In Canada, refrigeration systems deal with wide seasonal swings. A walk-in cooler near an exterior wall in a Manitoba warehouse faces very different transmission loads between January and July. Always size the evaporator for the peak summer load, then verify the defrost system can handle the winter condensation and frost load when warm, moist air infiltrates during door openings.
Temperature difference and coil selection
TD (Temperature Difference) is the difference between the entering air temperature and the saturated suction temperature. It's the primary variable in evaporator coil selection because manufacturers rate coil capacity at a specific TD. A coil rated at 10,000 BTU/hr at 10°F TD produces less capacity at 8°F TD and more at 12°F TD.
For fresh produce requiring high humidity, keep TD at 8-10°F. This minimizes the temperature difference between the coil surface and the room air, reducing moisture removal. For general coolers storing packaged goods at 35-38°F, a TD of 10-12°F is standard. For freezers operating at 0°F to -10°F, TD of 10-12°F is typical. Use the saturation temperature calculator to confirm your SST from your suction pressure, then verify actual TD in the field with the superheat calculator.
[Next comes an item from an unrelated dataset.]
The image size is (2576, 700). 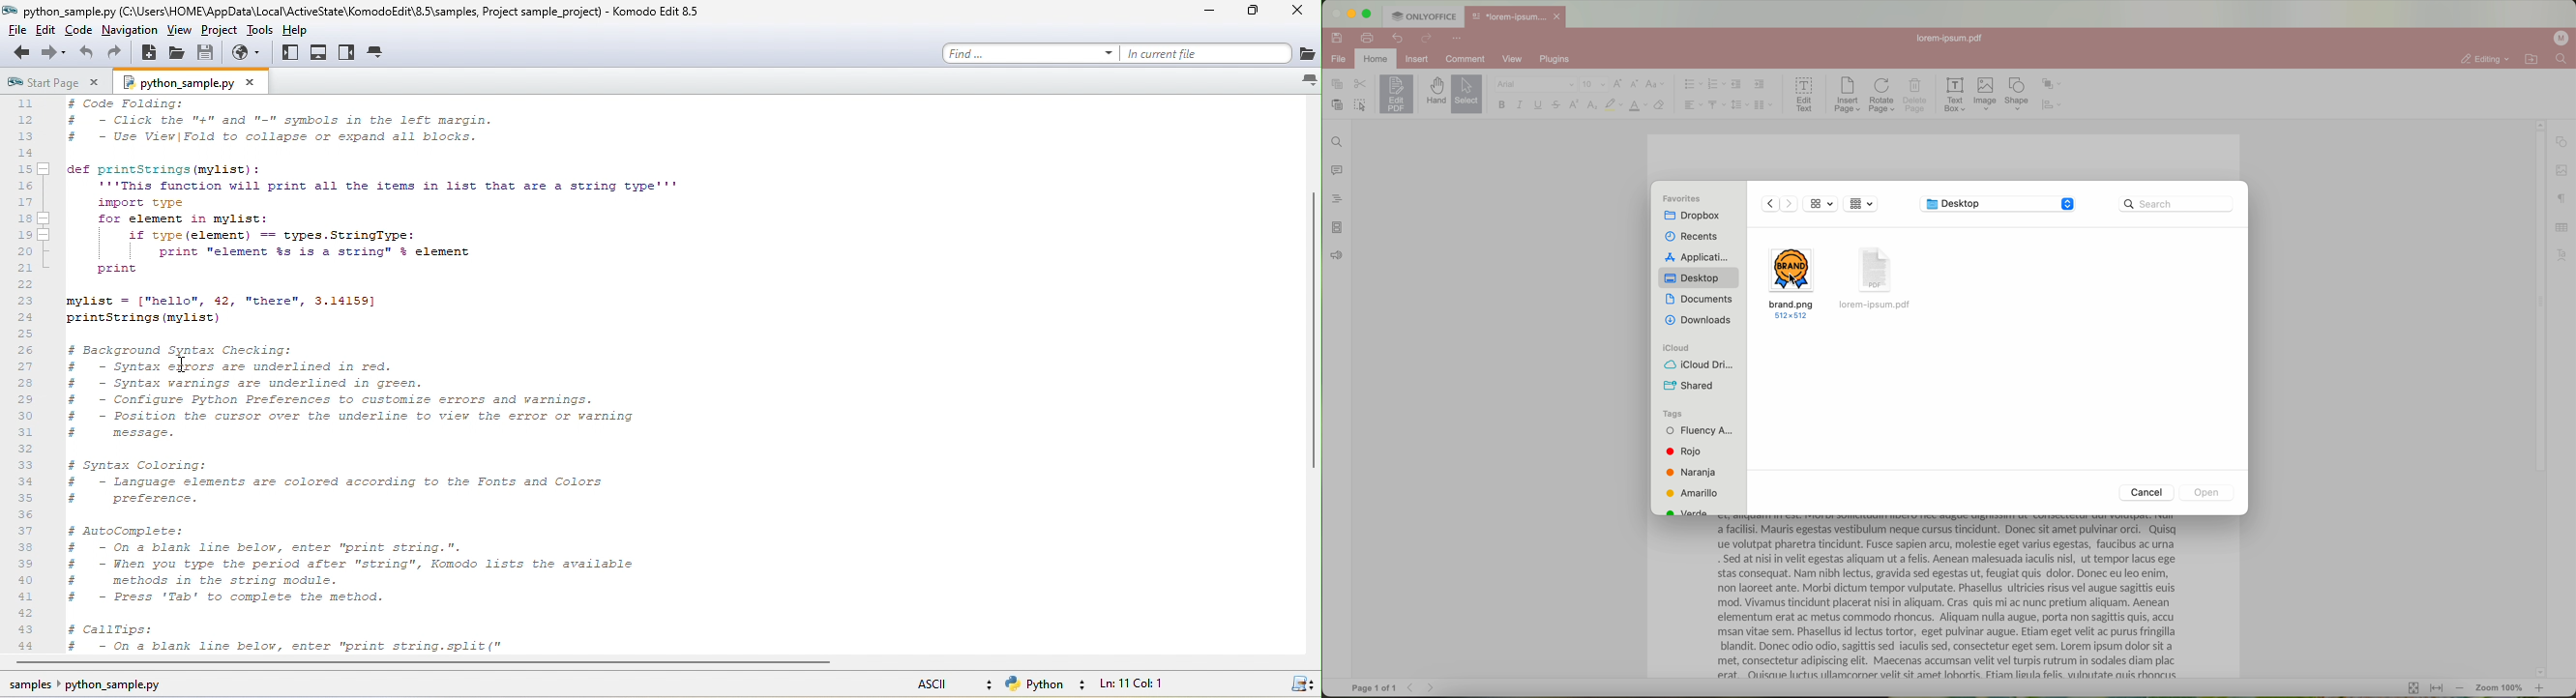 I want to click on page 1 of 1, so click(x=1374, y=688).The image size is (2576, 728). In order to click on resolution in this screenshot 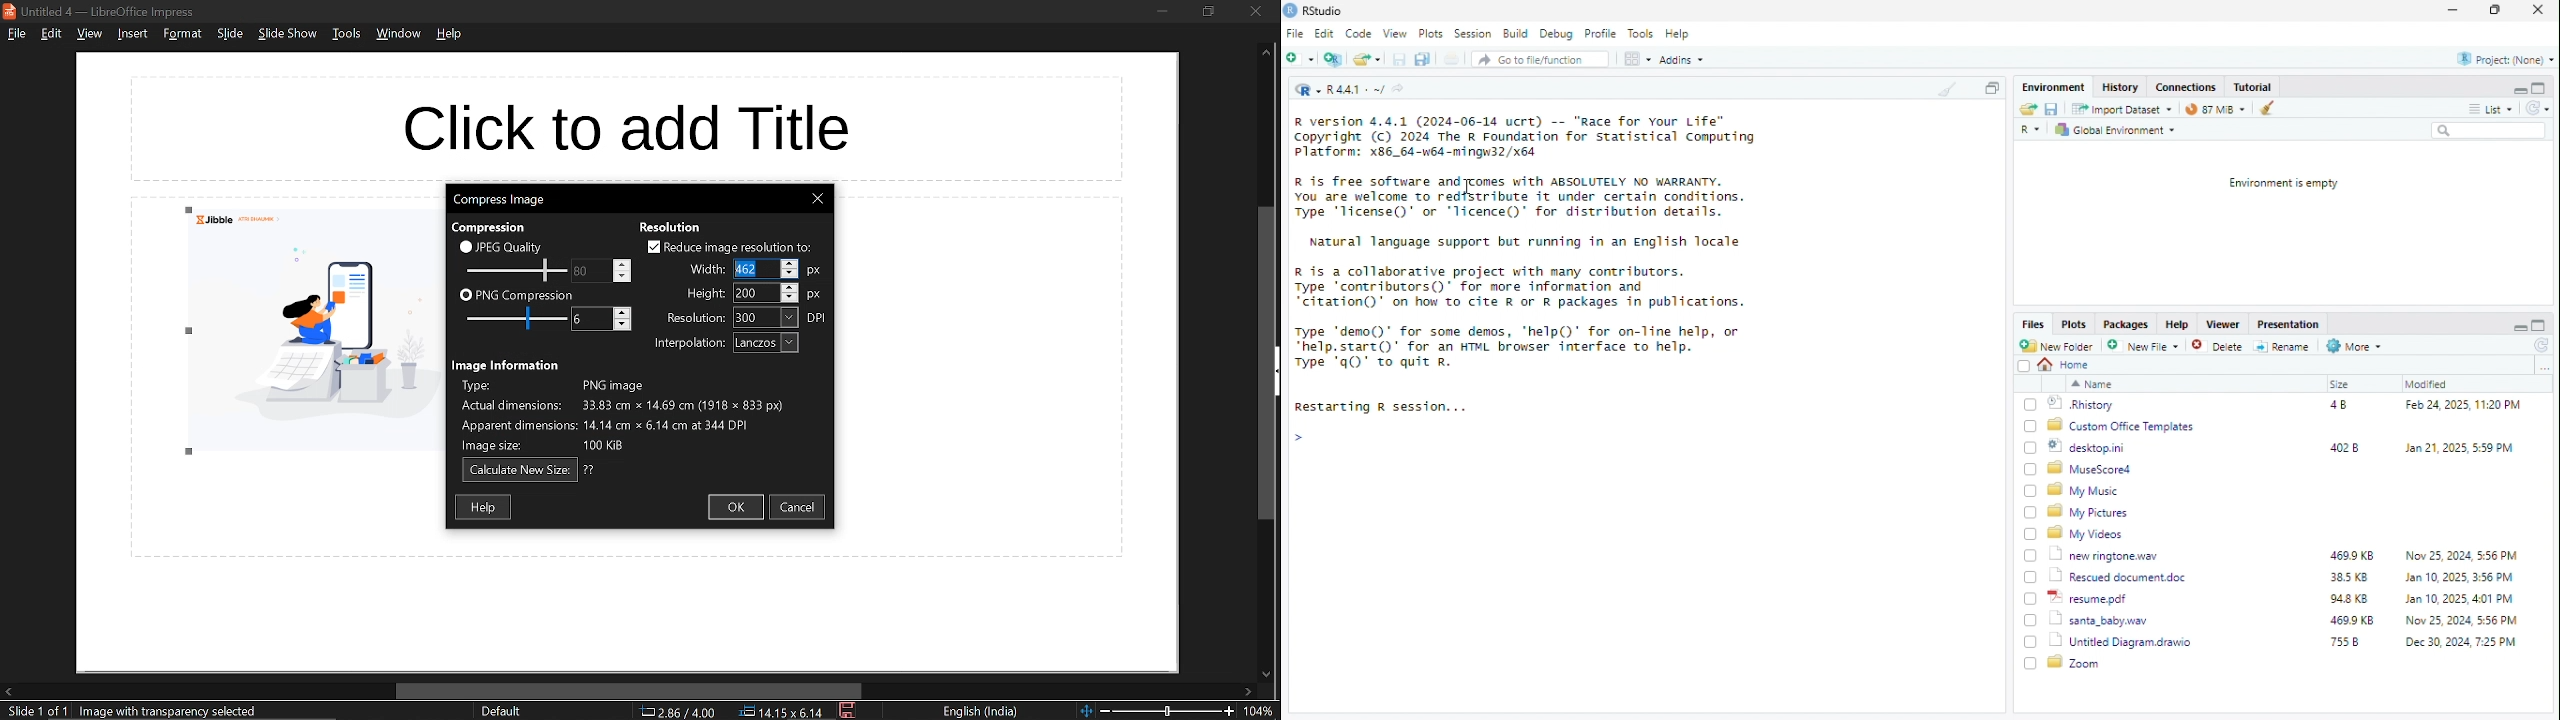, I will do `click(691, 319)`.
Daily runtime and compressor sizing
Evaporators are sized for the heat load the compressor must handle during its runtime hours. If the system runs 18 hours per day, the compressor needs to remove the full 24-hour heat load in 18 hours — so the compressor and evaporator capacity must be sized at 24/18 = 1.33 times the average hourly load. The remaining 6 hours are for defrost cycles and off-time. Use the compressor sizing calculator alongside this tool to match compressor capacity to evaporator load.
Transmission load estimation
If you enter room dimensions, this calculator estimates the transmission load through the insulated walls, ceiling, and floor using your insulation R-value and the temperature difference between inside and outside. This is a simplified estimate — a full load calculation for a Canadian commercial refrigeration project should account for solar gain on south and west walls, door infiltration, product pull-down load, occupancy, and lighting. For complete load calculations, see the load calculations category.
Frequently Asked Questions
Start with the total room heat load in BTU/hr: transmission through walls and ceiling, infiltration, product load, and internal heat sources like lighting and motors. Select a TD — 10°F is standard for medium-temperature coolers. Divide the design load (including a 15% safety factor) by the manufacturer's coil capacity per unit TD at your operating SST. Apply a runtime correction if the compressor runs less than 24 hours per day. Always select the next standard coil size up. Verify after installation with the superheat calculator to confirm correct evaporating temperature.
For fresh produce requiring high humidity (85-95% RH), use TD of 8-10°F to minimize moisture removal. For general coolers with packaged product, 10-12°F TD is standard. For freezers, 10-12°F TD is typical. In Canadian climates near exterior walls, add extra capacity for summer transmission load and verify the defrost system handles winter frost accumulation from door infiltration. Use the saturation temperature calculator to confirm your actual operating SST from measured suction pressure.